- _ITEMS_:
════════
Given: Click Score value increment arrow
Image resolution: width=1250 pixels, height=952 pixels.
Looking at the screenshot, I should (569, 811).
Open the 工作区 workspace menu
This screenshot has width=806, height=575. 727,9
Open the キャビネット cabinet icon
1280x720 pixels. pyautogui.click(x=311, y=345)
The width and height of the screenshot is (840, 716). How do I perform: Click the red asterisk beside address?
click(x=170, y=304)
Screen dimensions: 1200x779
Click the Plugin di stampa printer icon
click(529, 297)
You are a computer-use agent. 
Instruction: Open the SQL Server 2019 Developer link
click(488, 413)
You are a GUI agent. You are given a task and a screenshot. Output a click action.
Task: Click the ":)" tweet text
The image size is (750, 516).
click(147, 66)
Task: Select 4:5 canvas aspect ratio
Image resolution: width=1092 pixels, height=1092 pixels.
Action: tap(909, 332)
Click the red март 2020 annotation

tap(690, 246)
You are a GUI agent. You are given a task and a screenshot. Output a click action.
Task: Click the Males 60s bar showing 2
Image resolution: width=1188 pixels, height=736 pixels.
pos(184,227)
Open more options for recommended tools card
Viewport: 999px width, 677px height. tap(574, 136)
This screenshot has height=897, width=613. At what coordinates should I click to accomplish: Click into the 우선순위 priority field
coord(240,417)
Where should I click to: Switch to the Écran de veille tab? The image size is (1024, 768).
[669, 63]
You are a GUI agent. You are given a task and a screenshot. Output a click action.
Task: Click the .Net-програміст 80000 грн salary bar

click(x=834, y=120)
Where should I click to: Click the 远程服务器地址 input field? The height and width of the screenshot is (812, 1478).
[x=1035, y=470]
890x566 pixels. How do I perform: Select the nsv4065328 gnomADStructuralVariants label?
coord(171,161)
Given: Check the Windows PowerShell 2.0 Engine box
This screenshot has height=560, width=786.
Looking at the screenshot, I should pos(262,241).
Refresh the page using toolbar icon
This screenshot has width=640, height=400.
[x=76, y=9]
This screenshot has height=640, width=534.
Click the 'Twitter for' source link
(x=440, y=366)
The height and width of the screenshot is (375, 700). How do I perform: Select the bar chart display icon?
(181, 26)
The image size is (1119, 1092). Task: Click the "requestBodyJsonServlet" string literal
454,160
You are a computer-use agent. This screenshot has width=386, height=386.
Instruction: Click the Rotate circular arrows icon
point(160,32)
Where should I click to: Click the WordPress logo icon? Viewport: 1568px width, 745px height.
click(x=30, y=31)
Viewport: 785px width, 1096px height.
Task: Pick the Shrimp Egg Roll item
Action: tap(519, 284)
════════
- _STATED PROBLEM_:
Can you render the lines from the beginning of the entries through the line holding "click(147, 66)", both ends included, as a JSON list of strings with one string per line and blank lines left out?

- _OUTPUT_:
[
  "Given: Click Score value increment arrow",
  "Image resolution: width=1250 pixels, height=952 pixels.",
  "Looking at the screenshot, I should (569, 811).",
  "Open the 工作区 workspace menu",
  "This screenshot has width=806, height=575. 727,9",
  "Open the キャビネット cabinet icon",
  "1280x720 pixels. pyautogui.click(x=311, y=345)",
  "The width and height of the screenshot is (840, 716). How do I perform: Click the red asterisk beside address?",
  "click(x=170, y=304)",
  "Screen dimensions: 1200x779",
  "Click the Plugin di stampa printer icon",
  "click(529, 297)",
  "You are a computer-use agent. ",
  "Instruction: Open the SQL Server 2019 Developer link",
  "click(488, 413)",
  "You are a GUI agent. You are given a task and a screenshot. Output a click action.",
  "Task: Click the \":)\" tweet text",
  "The image size is (750, 516).",
  "click(147, 66)"
]